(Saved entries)
-=-=-
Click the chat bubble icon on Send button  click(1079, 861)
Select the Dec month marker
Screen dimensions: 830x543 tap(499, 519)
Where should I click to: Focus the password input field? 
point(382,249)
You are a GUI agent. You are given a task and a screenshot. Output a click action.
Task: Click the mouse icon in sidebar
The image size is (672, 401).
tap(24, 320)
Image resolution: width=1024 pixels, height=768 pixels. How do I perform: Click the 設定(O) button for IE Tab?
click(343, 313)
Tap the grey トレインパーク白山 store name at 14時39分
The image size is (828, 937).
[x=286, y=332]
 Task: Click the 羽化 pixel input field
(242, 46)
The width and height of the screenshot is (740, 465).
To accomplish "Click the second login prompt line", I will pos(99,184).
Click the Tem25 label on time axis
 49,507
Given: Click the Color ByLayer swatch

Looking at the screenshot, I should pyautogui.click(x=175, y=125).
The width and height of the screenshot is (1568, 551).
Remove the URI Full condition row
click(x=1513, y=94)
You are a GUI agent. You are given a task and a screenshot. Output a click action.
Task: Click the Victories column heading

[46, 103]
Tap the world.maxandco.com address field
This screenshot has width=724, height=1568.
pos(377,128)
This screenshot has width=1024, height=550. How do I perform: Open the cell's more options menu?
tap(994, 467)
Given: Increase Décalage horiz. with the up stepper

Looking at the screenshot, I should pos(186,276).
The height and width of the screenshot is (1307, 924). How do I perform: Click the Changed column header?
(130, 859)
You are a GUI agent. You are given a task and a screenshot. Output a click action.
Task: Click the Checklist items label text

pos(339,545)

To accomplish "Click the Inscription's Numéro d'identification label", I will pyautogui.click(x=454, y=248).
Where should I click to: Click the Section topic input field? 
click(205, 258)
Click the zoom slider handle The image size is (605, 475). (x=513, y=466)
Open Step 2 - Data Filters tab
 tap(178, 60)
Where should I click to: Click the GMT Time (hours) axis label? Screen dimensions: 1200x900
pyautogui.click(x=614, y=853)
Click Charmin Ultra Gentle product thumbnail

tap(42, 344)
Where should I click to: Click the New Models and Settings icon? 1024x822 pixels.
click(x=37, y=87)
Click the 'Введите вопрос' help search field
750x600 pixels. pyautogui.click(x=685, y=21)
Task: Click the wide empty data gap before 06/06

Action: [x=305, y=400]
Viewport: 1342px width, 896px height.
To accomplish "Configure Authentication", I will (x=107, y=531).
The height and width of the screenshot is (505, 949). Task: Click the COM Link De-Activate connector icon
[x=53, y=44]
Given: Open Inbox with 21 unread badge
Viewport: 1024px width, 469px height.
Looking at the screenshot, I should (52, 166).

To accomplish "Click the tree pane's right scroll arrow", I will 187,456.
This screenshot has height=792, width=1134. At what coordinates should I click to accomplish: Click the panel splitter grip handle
-=-=-
* _What is being asked_
From the line that contains "Click the 'Введите вопрос' help search field" down to the last line above, print each line exactly as it appears.

* _Output for this task_
Click the 'Введите вопрос' help search field
750x600 pixels. pyautogui.click(x=685, y=21)
Task: Click the wide empty data gap before 06/06

Action: [x=305, y=400]
Viewport: 1342px width, 896px height.
To accomplish "Configure Authentication", I will (x=107, y=531).
The height and width of the screenshot is (505, 949). Task: Click the COM Link De-Activate connector icon
[x=53, y=44]
Given: Open Inbox with 21 unread badge
Viewport: 1024px width, 469px height.
Looking at the screenshot, I should (52, 166).

To accomplish "Click the tree pane's right scroll arrow", I will 187,456.
This screenshot has height=792, width=1134. At what coordinates should I click to accomplish: Click the panel splitter grip handle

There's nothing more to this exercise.